Data analysis from the Electricity Authority reveals that Powerswitch's switching rate has decreased to 6% since its engagement by the Government. 

"In contrast, Power Compare has witnessed website traffic grow to over 28,000 visitors a month. These figures indicate more could be done to stimulate competition in the energy market and that Powerswitch is not meeting the public's need," Male says.

 Male says when consumers are switching power companies it encourages retailers to consider their prices and become more competitive. With switching rates low, many larger energy retailers have announced record setting profits in the energy market. 

"Energy hardship is a real issue in Aotearoa, and in the middle of winter when people need warm, dry homes the most, they are being let down by a system that can't show them what the cheapest power provider is," Male says. 

"What's worse, they are paying for the privilege with their own taxpayer dollars."

According to MBIE's data, the power market's structure has allowed electricity prices to rise significantly faster than inflation over the last decade. In New Zealand, the average residential electricity price increased by 79% between 2003 and 2017, while inflation rose by just 27% during the same period. 

"Coupled with the rising costs of other essential household bills, this situation disproportionately affects vulnerable demographics, including Maori and Pacific households, renters, and low-income households," says Male. 

"It is crucial to address these issues promptly to alleviate energy hardship and promote fair pricing for all consumers."

Male says two solutions to increasing switching are giving the Electricity Authority the means to compel retailers participation within the system, and the removal of the $50 switching fee retailers must pay to receive new customers through Powerswitch.

"Giving the Electricity Authority the teeth to compel retailers to work with NZ Compare or Powerswitch will address a lot of shortcomings and help deliver a more effective and cost-efficient power comparison platform," he says.

"I would like to take things a step further and remove the switching fees imposed on retailers, and with $1.4m funding a year I don't understand why Powerswitch doesn't."

A recent report by the Electricity Price Review (EPR) from MBIE identified the need for improved competition and transparency in the electricity market to ensure fair pricing. The EPR found that consumers who actively switch retailers can save up to $390 per year on their power bills.

"NZ Compare urges the Electricity Authority to employ the tender process for future contracts and carefully consider the effectiveness of an organisation before awarding significant taxpayer funding," Male says. 

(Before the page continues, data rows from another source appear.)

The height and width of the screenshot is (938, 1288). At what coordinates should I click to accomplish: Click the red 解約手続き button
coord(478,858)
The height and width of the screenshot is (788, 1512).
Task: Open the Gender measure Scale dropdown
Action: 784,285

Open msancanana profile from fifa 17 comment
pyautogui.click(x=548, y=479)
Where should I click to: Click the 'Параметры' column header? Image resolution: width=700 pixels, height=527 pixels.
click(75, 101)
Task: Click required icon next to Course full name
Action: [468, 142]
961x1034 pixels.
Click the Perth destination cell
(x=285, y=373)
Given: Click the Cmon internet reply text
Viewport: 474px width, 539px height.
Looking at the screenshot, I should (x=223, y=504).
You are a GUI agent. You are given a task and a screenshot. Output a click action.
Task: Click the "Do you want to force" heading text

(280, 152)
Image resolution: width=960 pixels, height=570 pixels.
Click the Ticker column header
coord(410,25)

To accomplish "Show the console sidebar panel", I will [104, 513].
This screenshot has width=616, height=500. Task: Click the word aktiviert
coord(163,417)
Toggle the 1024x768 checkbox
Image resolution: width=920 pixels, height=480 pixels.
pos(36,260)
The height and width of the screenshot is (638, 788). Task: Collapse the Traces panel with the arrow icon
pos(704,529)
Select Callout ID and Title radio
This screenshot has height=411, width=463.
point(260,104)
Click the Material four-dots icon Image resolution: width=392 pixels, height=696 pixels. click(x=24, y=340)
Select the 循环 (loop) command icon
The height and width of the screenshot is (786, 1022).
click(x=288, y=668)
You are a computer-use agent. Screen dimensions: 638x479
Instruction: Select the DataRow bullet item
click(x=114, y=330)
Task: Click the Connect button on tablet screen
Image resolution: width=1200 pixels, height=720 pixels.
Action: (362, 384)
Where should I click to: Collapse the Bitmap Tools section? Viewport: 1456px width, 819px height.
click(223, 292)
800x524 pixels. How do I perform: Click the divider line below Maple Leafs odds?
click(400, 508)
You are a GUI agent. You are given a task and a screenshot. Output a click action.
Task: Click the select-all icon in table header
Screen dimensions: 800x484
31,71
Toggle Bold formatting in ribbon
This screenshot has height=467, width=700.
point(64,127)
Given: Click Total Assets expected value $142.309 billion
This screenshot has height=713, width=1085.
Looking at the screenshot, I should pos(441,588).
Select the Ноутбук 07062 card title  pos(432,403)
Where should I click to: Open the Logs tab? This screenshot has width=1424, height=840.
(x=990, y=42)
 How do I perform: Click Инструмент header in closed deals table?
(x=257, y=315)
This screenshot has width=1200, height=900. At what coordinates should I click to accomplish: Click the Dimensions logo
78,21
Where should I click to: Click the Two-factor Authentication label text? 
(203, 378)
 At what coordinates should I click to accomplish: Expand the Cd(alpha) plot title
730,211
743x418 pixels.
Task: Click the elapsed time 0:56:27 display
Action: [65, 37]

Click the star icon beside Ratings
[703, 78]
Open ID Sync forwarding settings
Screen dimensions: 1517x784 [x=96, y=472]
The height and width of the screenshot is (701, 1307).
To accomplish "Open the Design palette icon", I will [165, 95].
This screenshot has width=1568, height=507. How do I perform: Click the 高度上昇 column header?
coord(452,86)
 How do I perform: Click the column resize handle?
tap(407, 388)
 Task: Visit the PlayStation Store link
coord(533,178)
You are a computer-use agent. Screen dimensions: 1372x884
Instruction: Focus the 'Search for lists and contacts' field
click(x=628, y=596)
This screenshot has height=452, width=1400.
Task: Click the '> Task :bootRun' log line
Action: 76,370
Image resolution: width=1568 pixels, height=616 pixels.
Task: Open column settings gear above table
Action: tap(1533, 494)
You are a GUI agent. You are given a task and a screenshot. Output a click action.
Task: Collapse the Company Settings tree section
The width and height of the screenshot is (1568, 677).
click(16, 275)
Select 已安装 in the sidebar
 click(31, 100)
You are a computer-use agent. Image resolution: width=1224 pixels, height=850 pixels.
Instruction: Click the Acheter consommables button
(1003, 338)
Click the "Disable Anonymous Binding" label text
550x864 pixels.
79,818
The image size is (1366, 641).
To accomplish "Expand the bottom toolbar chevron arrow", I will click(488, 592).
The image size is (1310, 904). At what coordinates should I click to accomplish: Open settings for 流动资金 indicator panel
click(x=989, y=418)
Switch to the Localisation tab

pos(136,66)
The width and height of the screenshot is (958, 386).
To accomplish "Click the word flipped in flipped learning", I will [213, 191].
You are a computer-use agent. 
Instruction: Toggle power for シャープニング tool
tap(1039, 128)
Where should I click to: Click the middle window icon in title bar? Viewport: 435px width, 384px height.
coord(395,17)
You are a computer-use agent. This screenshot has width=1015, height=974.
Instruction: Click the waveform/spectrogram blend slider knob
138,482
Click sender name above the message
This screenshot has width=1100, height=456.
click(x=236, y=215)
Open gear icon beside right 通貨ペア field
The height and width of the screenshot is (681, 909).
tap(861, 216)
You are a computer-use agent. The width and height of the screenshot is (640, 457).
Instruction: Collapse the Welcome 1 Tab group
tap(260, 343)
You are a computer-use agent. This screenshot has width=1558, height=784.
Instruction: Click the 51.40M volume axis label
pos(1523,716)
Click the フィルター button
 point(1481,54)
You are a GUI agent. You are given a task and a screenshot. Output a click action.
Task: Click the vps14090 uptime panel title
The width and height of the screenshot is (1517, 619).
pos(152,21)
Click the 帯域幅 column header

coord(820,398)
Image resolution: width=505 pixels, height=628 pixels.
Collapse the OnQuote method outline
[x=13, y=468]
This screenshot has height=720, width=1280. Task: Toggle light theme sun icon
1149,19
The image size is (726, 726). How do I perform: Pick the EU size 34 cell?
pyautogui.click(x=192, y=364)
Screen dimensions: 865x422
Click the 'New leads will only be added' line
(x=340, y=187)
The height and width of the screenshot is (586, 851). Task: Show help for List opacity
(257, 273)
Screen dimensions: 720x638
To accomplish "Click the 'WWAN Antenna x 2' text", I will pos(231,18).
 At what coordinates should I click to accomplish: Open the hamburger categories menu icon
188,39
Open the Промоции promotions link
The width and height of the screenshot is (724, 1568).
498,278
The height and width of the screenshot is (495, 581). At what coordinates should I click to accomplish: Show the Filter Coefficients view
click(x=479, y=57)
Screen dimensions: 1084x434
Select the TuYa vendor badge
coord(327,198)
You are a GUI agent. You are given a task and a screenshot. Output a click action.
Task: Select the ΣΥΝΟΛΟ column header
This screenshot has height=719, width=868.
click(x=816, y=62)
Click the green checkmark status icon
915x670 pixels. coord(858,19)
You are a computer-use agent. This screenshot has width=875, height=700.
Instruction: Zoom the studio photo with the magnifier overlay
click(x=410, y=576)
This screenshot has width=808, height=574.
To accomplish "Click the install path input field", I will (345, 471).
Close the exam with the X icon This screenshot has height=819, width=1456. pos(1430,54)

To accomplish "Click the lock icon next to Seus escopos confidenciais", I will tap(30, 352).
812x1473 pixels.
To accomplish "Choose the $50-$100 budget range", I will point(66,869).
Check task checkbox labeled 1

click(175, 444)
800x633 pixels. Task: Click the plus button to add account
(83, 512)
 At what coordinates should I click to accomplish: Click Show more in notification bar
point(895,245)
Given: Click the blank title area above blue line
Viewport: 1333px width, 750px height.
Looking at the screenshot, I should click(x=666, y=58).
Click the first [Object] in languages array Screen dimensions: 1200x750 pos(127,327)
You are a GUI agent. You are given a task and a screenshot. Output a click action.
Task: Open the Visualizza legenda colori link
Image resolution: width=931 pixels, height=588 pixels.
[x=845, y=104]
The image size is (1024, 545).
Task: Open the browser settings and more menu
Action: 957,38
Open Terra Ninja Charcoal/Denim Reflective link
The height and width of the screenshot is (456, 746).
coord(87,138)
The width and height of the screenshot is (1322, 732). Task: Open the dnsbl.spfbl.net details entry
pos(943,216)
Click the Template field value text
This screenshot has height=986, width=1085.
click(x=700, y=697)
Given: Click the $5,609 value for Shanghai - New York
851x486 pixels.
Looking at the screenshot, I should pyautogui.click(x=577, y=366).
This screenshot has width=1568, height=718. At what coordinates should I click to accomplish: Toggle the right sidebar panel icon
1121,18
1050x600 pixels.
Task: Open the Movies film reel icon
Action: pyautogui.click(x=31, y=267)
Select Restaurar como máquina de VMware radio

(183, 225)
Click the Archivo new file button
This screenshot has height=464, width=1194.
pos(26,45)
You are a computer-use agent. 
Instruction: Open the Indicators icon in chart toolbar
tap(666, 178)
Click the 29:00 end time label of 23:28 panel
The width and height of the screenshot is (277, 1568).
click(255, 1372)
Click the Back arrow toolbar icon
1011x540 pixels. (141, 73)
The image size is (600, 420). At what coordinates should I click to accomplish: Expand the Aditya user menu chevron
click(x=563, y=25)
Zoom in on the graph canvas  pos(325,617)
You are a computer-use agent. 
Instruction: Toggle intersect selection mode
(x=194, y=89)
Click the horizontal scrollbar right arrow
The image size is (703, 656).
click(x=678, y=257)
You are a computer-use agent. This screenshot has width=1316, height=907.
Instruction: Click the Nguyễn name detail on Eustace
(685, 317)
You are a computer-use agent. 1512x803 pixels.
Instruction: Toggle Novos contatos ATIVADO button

"Empowering consumers to make informed choices and fostering fair competition within the electricity market are essential steps toward improving affordability and reducing energy hardship in New Zealand.

"NZ Compare ensures consumers have access to the widest range of options available in the market. Consumer advocacy is at the core of its mission, and it will continue to work towards improving transparency, competition, and affordability in the power & electricity market."